Request =
In the puppy rescue story below, reproduce word for word the part starting at the words "Once the prescription" and stopping after "of his van.".

Text passage =
+++

Once the prescription was safely in his customer's hands, he made his way back toward the puppies' location. Before he got there, as luck would have it, he spotted a van from the local Balch Springs Shelter parked by the side of the road. Hill stopped and jumped out of his van.

'I think I scared the guy at first because I was so upset,' Hill laughs. 'I told him the situation and that if he had something more urgent to take care of, I'd go get the puppies myself. But he said he was about to go on break himself.' Hill gave the animal control officer the location and the man took off before Hill could even get back in his own vehicle. By the time he returned to the spot, the officer was closing up his van. 'He drove off before I could even go and talk to him,' Hill says. 'But as long as the dogs were taken care of, I was cool. So I just went back to delivering packages.'

Back at Balch Springs Shelter, the puppies - luckily unhurt by their ordeal - were examined and cared for. 'That driver did everything perfectly by notifying the proper channel,' says Animal Services Supervisor Vanessa Keeton. 'We were very thankful.' She and her staff wished they knew the FedEx courier who had saved them, but in his haste the officer had forgotten to ask his name.

+++

[Word and element pointing rows]
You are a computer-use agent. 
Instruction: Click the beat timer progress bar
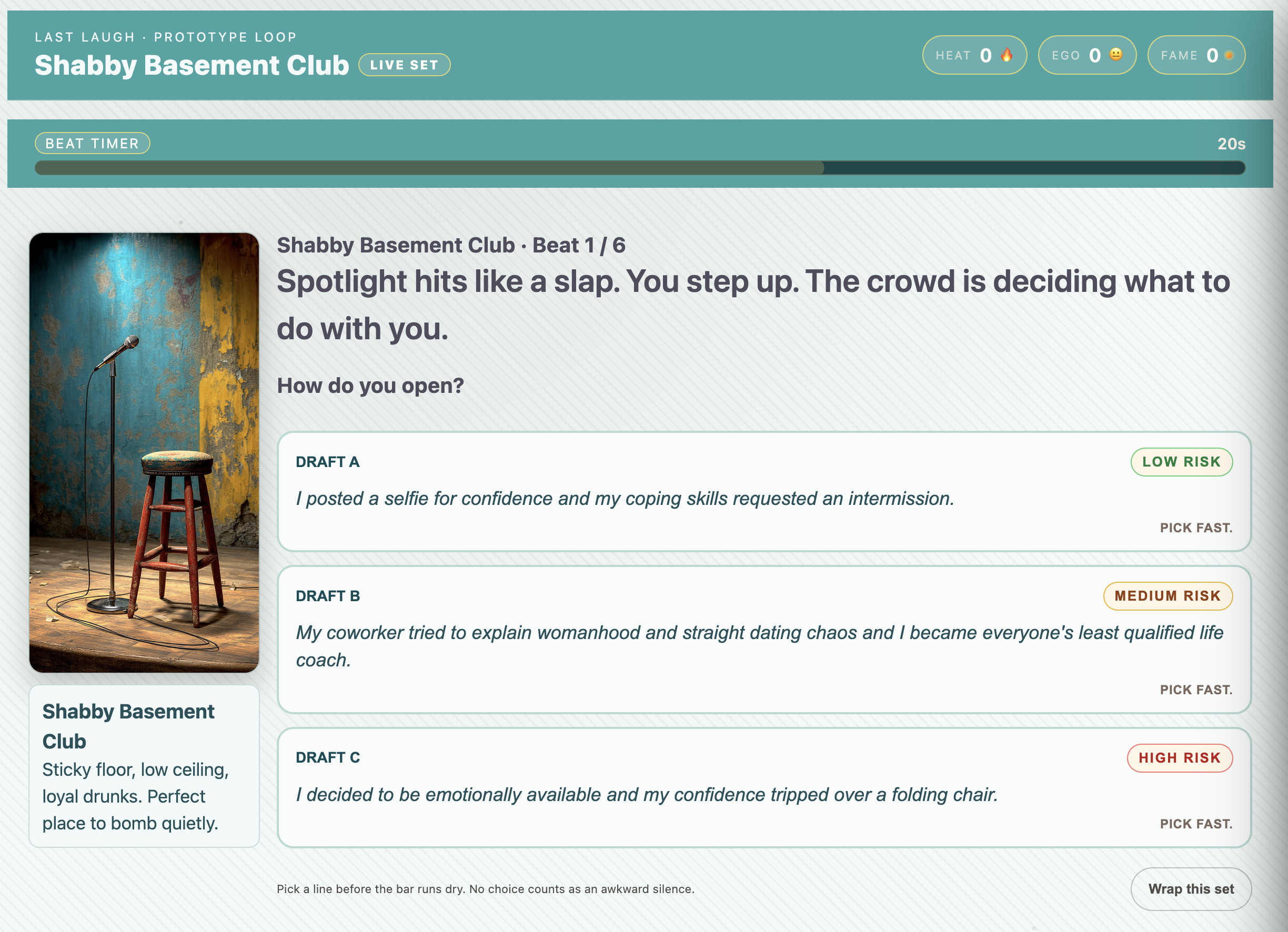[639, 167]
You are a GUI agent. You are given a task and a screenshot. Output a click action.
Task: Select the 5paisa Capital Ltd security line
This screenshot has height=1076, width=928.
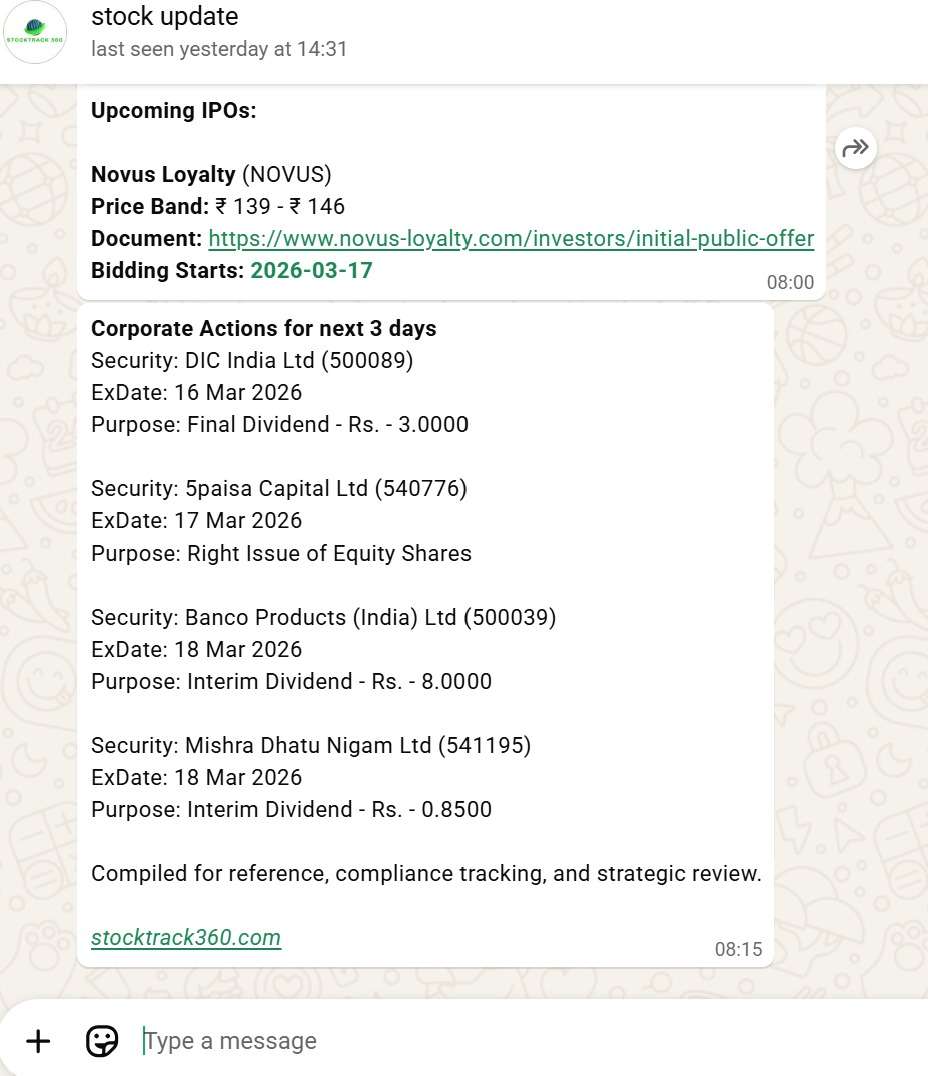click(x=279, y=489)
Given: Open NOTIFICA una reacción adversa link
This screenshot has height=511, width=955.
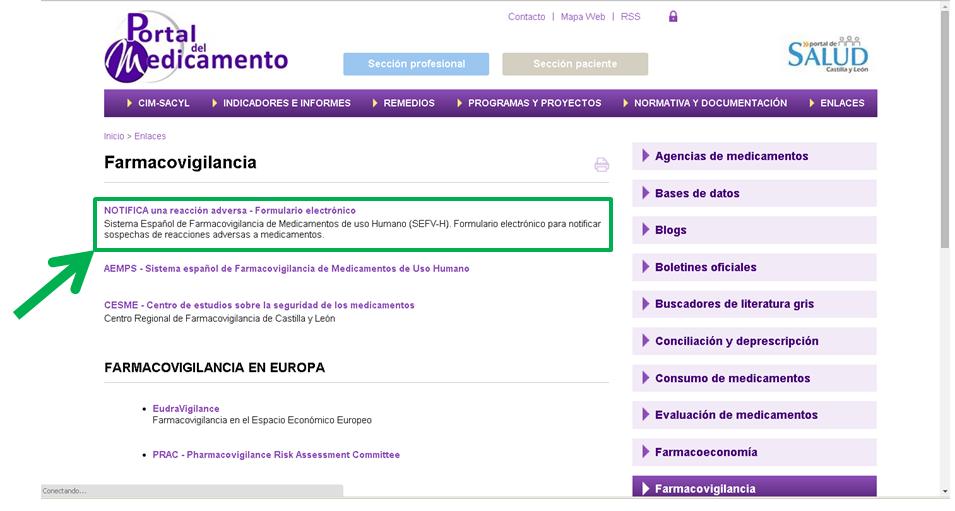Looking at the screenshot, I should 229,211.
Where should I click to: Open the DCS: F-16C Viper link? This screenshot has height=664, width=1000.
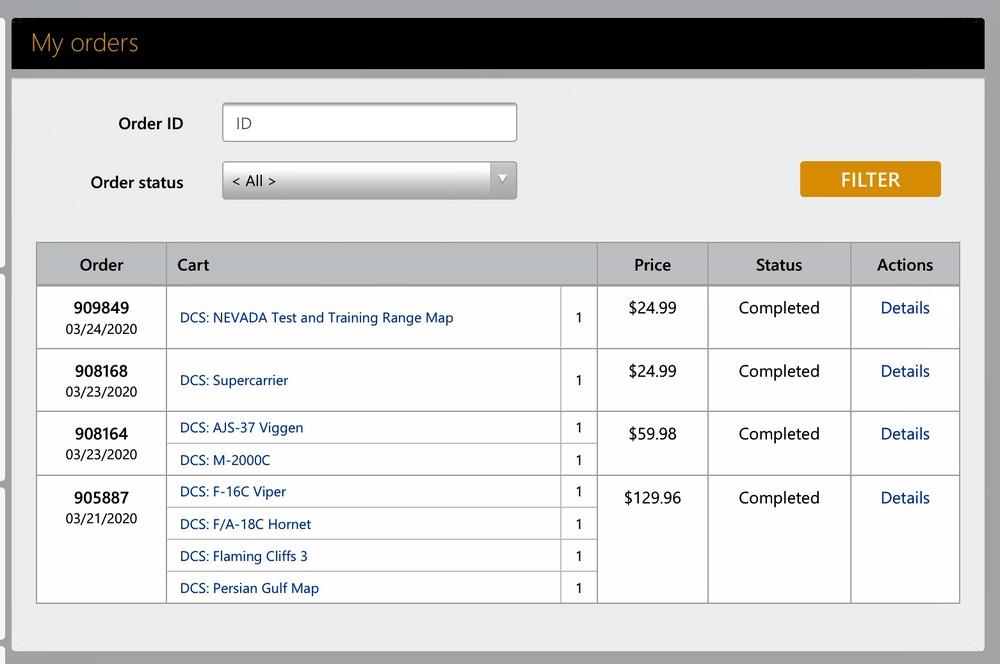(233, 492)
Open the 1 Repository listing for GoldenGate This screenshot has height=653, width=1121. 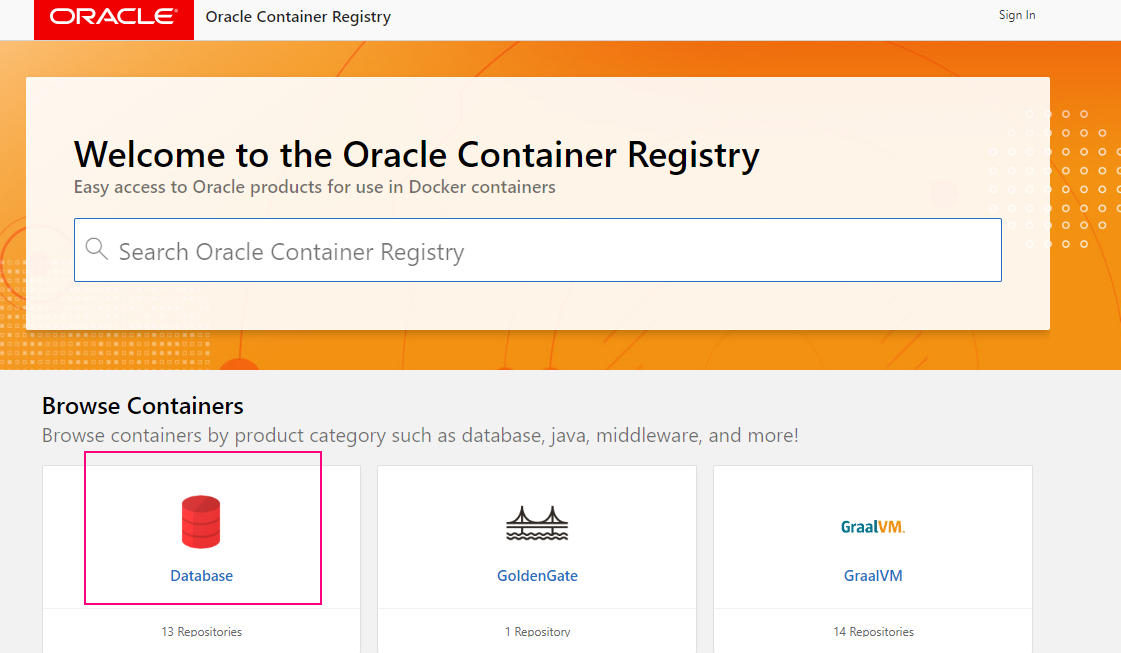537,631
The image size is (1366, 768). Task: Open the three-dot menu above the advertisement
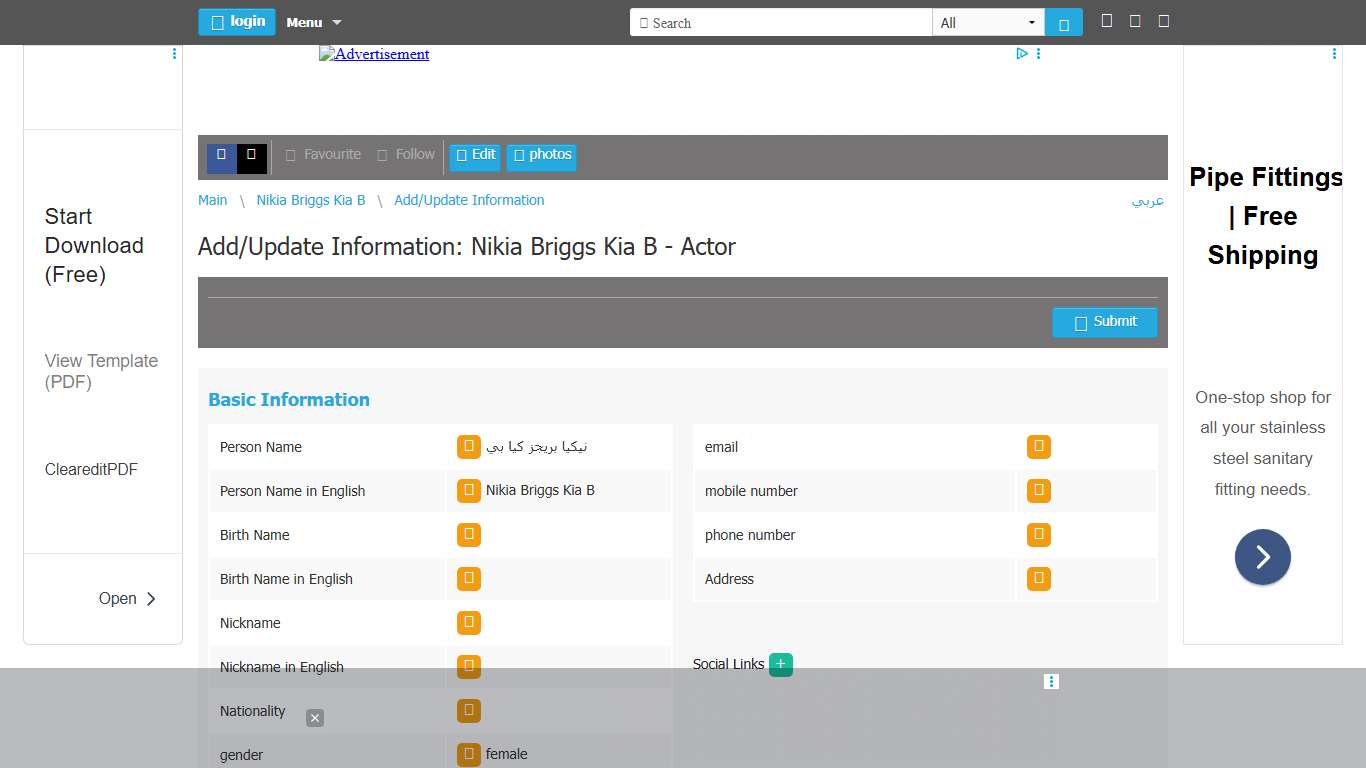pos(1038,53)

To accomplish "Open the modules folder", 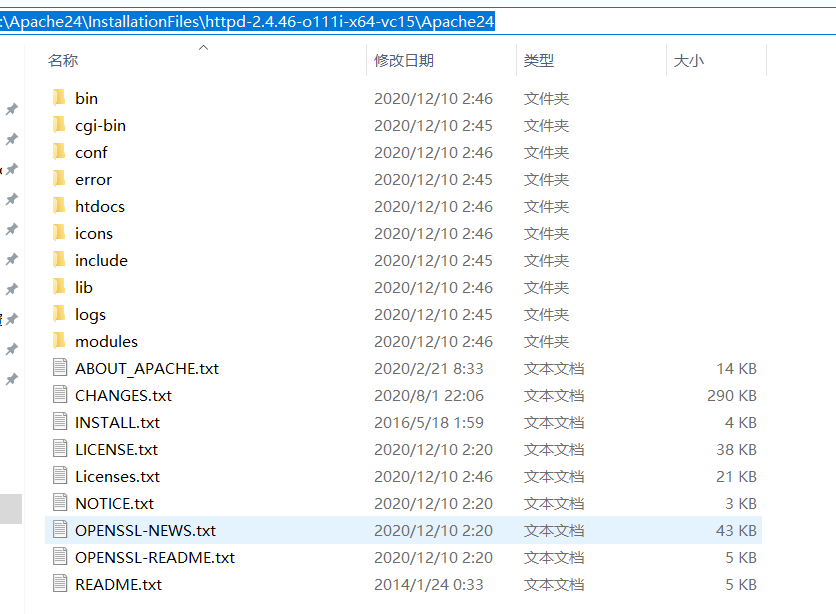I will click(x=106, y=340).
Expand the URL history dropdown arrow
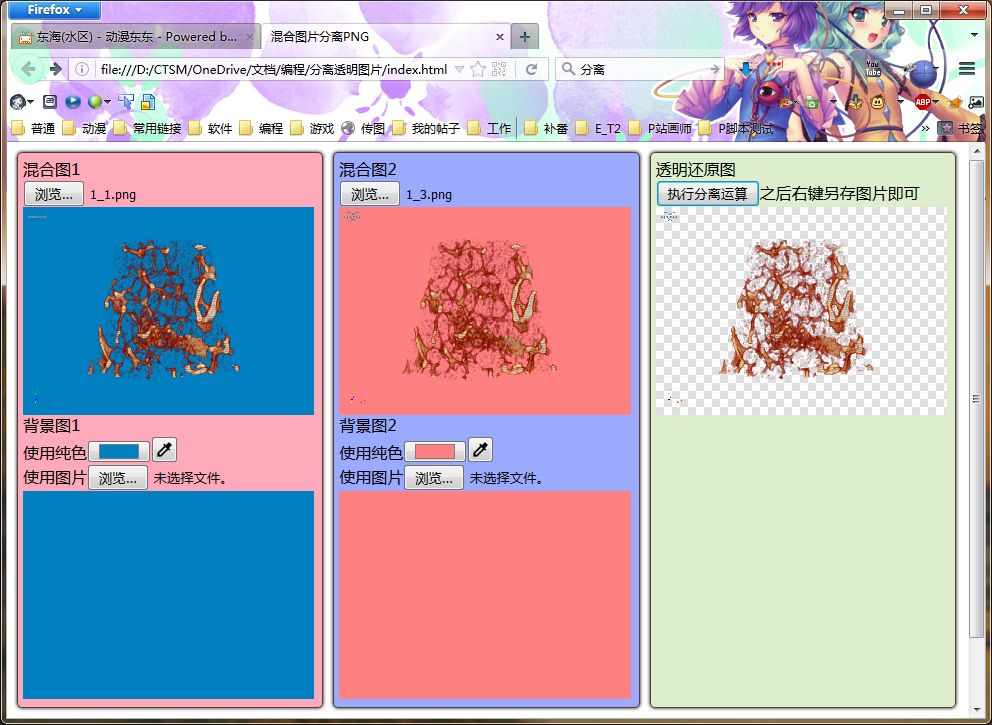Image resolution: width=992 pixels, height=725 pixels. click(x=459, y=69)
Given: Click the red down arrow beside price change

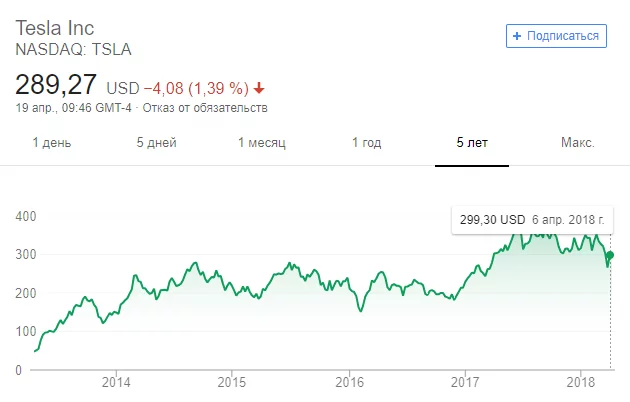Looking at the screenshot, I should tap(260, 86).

+++

Task solution =
Once the prescription was safely in his customer's hands, he made his way back toward the puppies' location. Before he got there, as luck would have it, he spotted a van from the local Balch Springs Shelter parked by the side of the road. Hill stopped and jumped out of his van.